Jarita Holbrook holds a BS in Physics from the California Institute of Technology (Caltech), MS in Astronomy from San Diego State University (their first African American graduate in Astronomy), and PhD in Astronomy & Astrophysics at the University of California, Santa Cruz (their first African American graduate in Astronomy & Astrophysics). While active in astrophysics, Holbrook studied stellar death and stellar birth with a focus on the things between the stars: gas, ice and dust. As a postdoc, Holbrook transitioned to the social sciences through a National Science Foundation Minority Postdoctoral Research Fellowship in the Center for the Cultural Studies of Science, Technology & Medicine at UCLA and as a Postdoctoral Fellow at the Max Planck Institute for the History of Science in Berlin, Germany. You can find out more about their EU funded Marie Curie Project ASTROMOVES at https://blogs.ed.ac.uk/astromoves/2021/07/02/welcome-to-astromoves/.
Holbrook was the IASH-SSPS Fellow at the Institute for Advanced Studies in the Humanities at the University of Edinburgh in 2020. Holbrook has held over 30 grants from the EU, Japan, South Africa and the USA; totalling more than one million USD. They have published more than 50 peer reviewed journal articles, book chapters, and conference proceedings. Holbrook has guest edited for five journals and is on the editorial board of Culture and Cosmos and the International Journal of Astronomy in Culture.

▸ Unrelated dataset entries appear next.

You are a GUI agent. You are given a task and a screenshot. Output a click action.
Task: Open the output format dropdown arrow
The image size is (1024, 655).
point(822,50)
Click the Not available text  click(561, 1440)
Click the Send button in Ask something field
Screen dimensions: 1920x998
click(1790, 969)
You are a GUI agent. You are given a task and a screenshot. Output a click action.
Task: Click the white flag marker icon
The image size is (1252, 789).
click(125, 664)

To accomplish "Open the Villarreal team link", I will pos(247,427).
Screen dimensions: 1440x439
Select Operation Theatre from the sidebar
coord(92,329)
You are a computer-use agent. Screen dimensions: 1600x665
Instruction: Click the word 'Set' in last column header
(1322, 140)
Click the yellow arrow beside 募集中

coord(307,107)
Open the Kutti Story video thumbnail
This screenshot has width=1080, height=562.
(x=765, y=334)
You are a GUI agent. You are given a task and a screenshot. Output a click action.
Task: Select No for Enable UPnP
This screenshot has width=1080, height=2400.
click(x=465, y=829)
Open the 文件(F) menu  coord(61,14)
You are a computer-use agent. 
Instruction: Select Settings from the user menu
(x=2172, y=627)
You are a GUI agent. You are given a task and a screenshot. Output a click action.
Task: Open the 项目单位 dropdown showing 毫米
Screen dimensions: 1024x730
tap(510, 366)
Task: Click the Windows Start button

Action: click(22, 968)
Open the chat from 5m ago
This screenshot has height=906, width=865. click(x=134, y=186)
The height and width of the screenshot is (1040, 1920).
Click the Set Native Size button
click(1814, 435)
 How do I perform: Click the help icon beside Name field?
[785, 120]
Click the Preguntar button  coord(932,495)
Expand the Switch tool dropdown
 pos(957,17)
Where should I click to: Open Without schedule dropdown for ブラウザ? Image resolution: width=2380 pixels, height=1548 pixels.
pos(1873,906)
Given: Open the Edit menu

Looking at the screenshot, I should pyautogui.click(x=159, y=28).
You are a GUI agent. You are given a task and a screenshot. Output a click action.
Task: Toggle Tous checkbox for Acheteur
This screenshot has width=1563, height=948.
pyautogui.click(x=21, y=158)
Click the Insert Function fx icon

Holbrook convened the first conference on African Cultural Astronomy in Africa in Ghana in 2006, followed by a workshop in Egypt in 2009 and another conference more broadly on Cultural Astronomy in South Africa in 2014. Holbrook makes her home in Edinburgh and maintains an affiliation with the Department of Science, Technology & Innovation Studies at the University of Edinburgh.
While a fellow at IAU Durham, Holbrook will be working with David Alexander (Centre for Extragalactic Astronomy) and Sara Uckelman (Philosophy). Focused on astrophysics conferences, workshops and conference centres; Holbrook will be analysing interviews done with astrophysicists around the formation of collaborations and the opening new research areas. If time permits, Holbrook will make a short film about the project and preliminary results.